• _What you should do_:
Reproduce the records verbatim from the start through the line containing "click(x=270, y=720)".

━━━━

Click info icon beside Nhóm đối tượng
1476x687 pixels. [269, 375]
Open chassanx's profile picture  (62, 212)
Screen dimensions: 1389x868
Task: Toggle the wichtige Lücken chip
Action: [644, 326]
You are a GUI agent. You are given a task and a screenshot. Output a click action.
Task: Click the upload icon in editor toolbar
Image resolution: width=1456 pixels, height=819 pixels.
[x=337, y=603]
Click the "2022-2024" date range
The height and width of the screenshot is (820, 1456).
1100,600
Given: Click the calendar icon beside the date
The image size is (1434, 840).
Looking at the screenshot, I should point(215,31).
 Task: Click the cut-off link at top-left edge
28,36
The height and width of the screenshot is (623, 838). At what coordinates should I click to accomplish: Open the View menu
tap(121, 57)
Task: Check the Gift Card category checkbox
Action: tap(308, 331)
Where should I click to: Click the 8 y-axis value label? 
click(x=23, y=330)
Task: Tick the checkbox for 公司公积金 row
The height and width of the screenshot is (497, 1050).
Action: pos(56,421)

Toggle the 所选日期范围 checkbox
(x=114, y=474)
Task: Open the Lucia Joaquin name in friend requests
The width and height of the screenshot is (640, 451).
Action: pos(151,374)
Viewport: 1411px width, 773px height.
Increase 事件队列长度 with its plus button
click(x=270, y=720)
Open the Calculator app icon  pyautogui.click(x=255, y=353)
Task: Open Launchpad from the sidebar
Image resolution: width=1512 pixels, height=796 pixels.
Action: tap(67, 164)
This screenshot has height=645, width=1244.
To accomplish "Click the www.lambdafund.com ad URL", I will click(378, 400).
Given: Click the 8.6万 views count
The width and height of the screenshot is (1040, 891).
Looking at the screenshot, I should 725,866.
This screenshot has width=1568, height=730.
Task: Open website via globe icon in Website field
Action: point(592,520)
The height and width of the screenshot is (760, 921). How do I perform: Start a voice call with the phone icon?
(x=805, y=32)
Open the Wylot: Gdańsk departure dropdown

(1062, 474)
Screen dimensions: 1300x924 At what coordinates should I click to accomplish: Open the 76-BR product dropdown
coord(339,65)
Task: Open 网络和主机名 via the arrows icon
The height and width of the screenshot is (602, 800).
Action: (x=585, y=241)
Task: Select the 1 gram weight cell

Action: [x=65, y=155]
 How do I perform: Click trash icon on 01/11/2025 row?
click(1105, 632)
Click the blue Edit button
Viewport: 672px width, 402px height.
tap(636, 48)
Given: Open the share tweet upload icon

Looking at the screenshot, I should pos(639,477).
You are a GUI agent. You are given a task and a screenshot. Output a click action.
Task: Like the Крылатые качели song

━━━━

• _Response to this task_:
Click info icon beside Nhóm đối tượng
1476x687 pixels. [269, 375]
Open chassanx's profile picture  (62, 212)
Screen dimensions: 1389x868
Task: Toggle the wichtige Lücken chip
Action: [644, 326]
You are a GUI agent. You are given a task and a screenshot. Output a click action.
Task: Click the upload icon in editor toolbar
Image resolution: width=1456 pixels, height=819 pixels.
[x=337, y=603]
Click the "2022-2024" date range
The height and width of the screenshot is (820, 1456).
1100,600
Given: Click the calendar icon beside the date
The image size is (1434, 840).
Looking at the screenshot, I should point(215,31).
 Task: Click the cut-off link at top-left edge
28,36
The height and width of the screenshot is (623, 838). At what coordinates should I click to accomplish: Open the View menu
tap(121, 57)
Task: Check the Gift Card category checkbox
Action: tap(308, 331)
Where should I click to: Click the 8 y-axis value label? 
click(x=23, y=330)
Task: Tick the checkbox for 公司公积金 row
The height and width of the screenshot is (497, 1050).
Action: pos(56,421)

Toggle the 所选日期范围 checkbox
(x=114, y=474)
Task: Open the Lucia Joaquin name in friend requests
The width and height of the screenshot is (640, 451).
Action: pos(151,374)
Viewport: 1411px width, 773px height.
Increase 事件队列长度 with its plus button
click(x=270, y=720)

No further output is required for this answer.